Degradasi lingkungan terus terjadi karena eksploitasi sumberdaya alam. Peran pemerintah daerah tidak difungsikan karena lebih banyak kebijakan dilakukan oleh pemerintah pusat.
Luas wilayah Kaltim adalah yang paling besar kedua setelah Papua, tetapi infrastruktur masih tertinggal. Perlu peran pemerintah yang memiliki otonomi lebih luas untuk meningkatkan kualitas infrastruktur di Kaltim.
Sementara itu, Tim Pakar Universitas Gadjah Mada (UGM) juga meneliti hal ini dari sisi aspek hukum, politik administrasi-Ekonomi Politik untuk Naskah Akademik otsus Kaltim. Yang paling utama adalah UUD 1945 Pasal 18A ayat 2 mengenai hubungan keuangan, pelayanan umum, pemanfaatan sumber daya alam dan sumber daya lainnya antara pemerintah pusat dan pemerintah daerah yang diatur dan dilaksanakan secara adil dan selaras berdasarkan undang-undang.
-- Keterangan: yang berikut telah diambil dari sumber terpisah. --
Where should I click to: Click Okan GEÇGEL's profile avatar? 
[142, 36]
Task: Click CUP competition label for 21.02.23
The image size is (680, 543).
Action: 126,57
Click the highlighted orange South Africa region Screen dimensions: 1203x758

Begitu juga dalam Pasal 28D ayat 1 yang menyebutkan dimana setiap orang berhak atas pengakuan, jaminan, perlindungan, dan kepastian hukum yang adil serta perlakuan yang sama di hadapan hukum. Kemudian diperkuat oleh Pasal 28I ayat 2 yang menegaskan bahwa setiap orang bebas dari perlakuan yang bersifat diskriminatif atas dasar apapun dan berhak mendapatkan perlindungan terhadap perlakuan yang bersifat diskriminatif itu.
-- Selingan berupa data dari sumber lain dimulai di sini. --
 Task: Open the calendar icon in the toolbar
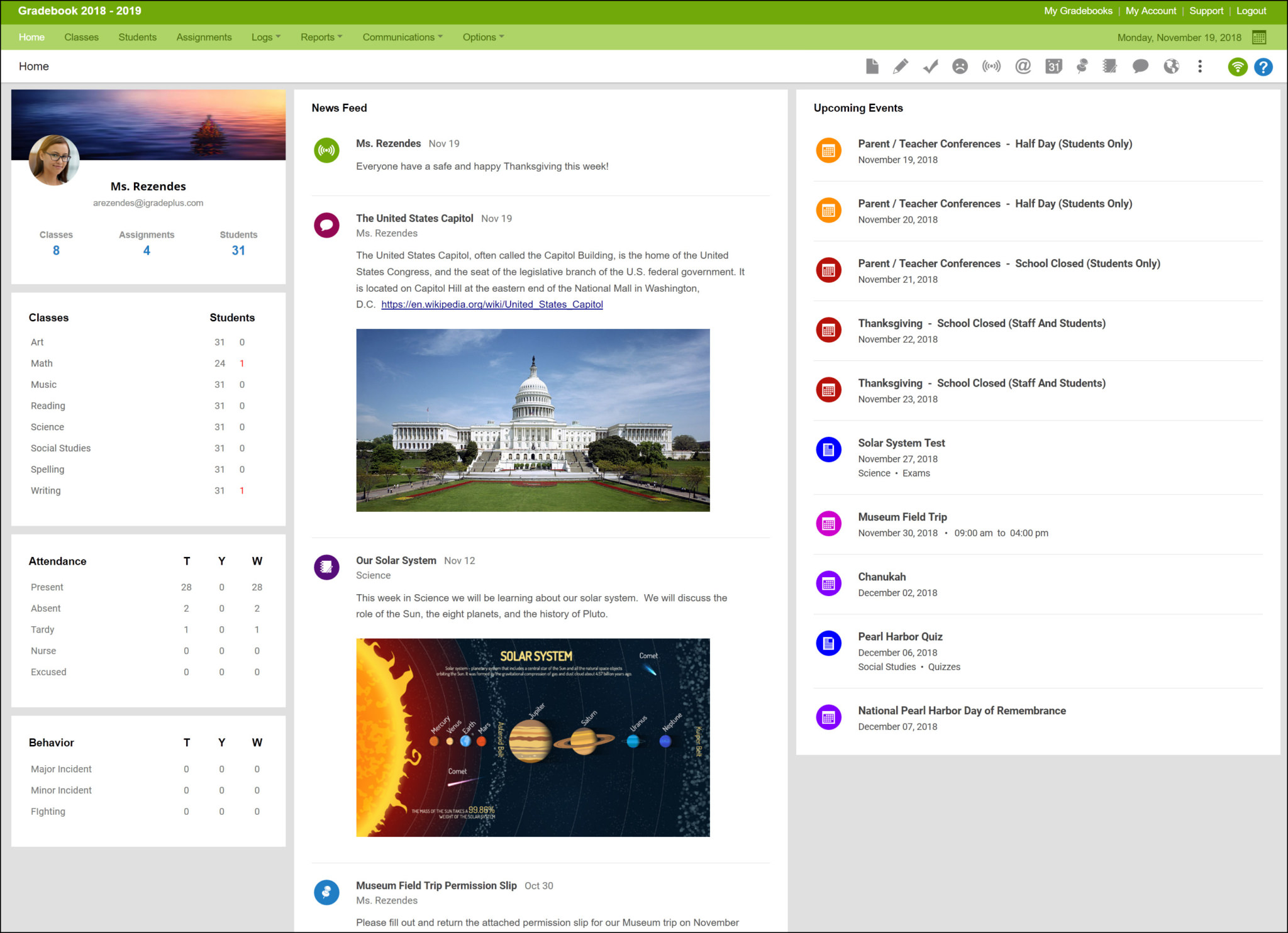[1053, 66]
Perjuangan mendapatkan otsus ini juga melalui naskah akademik sebagai landasan. Karena, ikhtiar menuju otonomi khusus Kalimantan Timur ini seyogyanya didasarkan pada Undang- Undang dan didahului dengan kajian akademis untuk menyusun landasan filosofis, sosiologis dan yuridis, termasuk isi dan batas serta wilayah pengaturannya.
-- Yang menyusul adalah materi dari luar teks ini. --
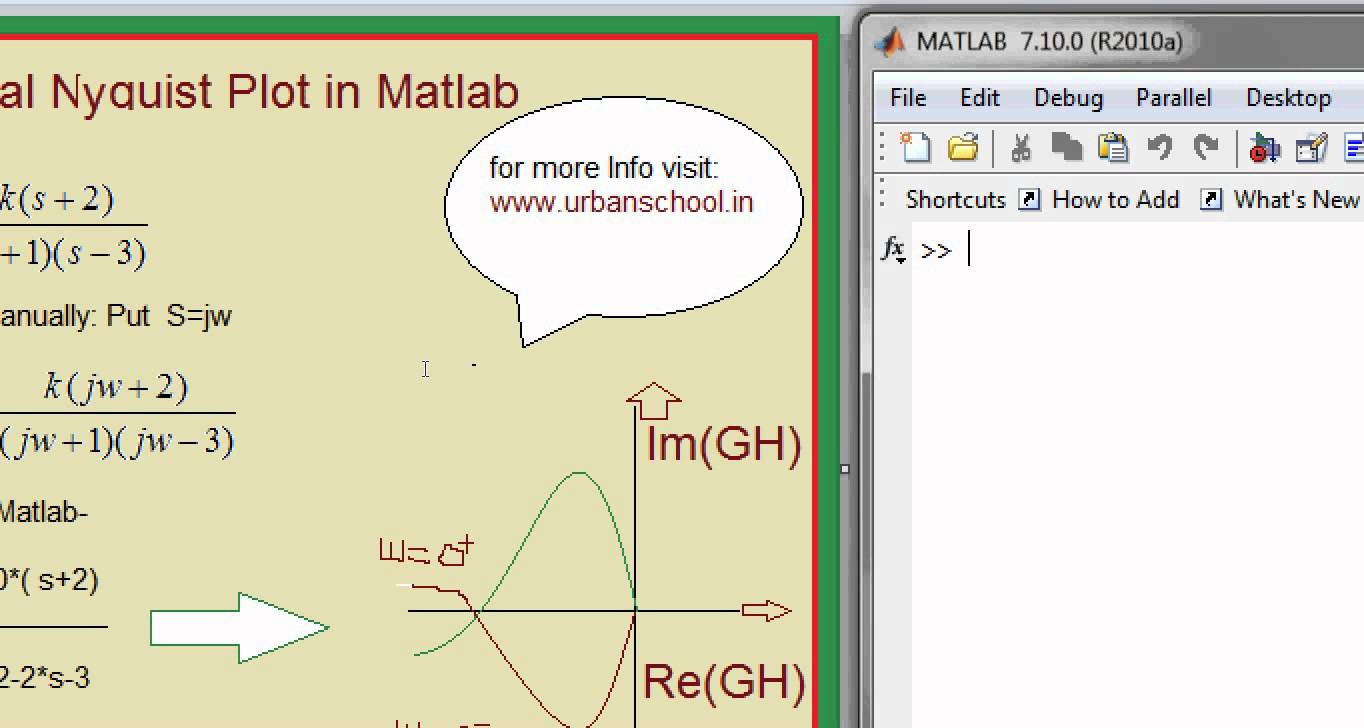Image resolution: width=1364 pixels, height=728 pixels.
Task: Open the Parallel menu
Action: coord(1173,98)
Kajian akademik ini akan menjadi bagian yang penting dalam Naskah Akademis yang merupakan bagian tidak terpisahkan dari Rancangan Undang-Undang (RUU). Penyusunan suatu RUU yang mendasarkan pada naskah akademis yang memuat hasil kajian akademis tentang dasar filosofis, yuridis, dan sosiologis akan semakin mendekatkan pada tujuan hukum otsus Kaltim yaitu terpenuhinya rasa keadilan, tercapainya kemanfaatan serta terwujudnya kepastian hukum bagi pembangunan Kaltim dan kesejahteraan masyarakat Kaltim.
“Naskah akademis menjadi penting untuk memperjelas posisi tawar pihak pemrakarsa RUU (DPR atau DPD) sekaligus menjadikan raison d ‘etre Kalimantan Timur dalam memperjuangkan otonomi khusus. Adanya Naskah Akademis juga dapat digunakan sebagai alasan untuk memasukkan materi otonomi khusus Kalimantan Timur ini dalam pembahasan DPR RI,” demikian hasil kajian Tim Khusus UGM yang terdiri dari Prof. Mudrajad Kuncoro, Ph.D, Prof. Wahyudi Kumorotomo, PhD, dan Aminoto, SH, M.Si.
Selain itu, langkah ini juga memiliki dasar hukum yang kuat. Dasar hukumnya terletak pada perubahan Kedua UUD Negara Republik Indonesia Tahun 1945 yang ditetapkan pada tanggal 18 Agustus 2000, pengaturan mengenai satuan pemerintahan daerah yang bersifaf khusus tercantum dalam Pasal 18B yang selengkapnya dirumuskan bahwa, “negara mengakui dan menghormati satuan-satuan pemerintahan daerah yang bersifat khusus atau bersifat istimewa yang diatur dengan undang-undang. Kemudian di butir (2) disebutkan ; Negara mengakui dan menghormati kesatuan-kesatuan masyarakat hukum adat beserta hak-hak tradisionalnya sepanjang masih hidup dan sesuai dengan perkembangan masyarakat dan prinsip Negara Kesatuan Republik Indonesia, yang diatur dalam undang-undang.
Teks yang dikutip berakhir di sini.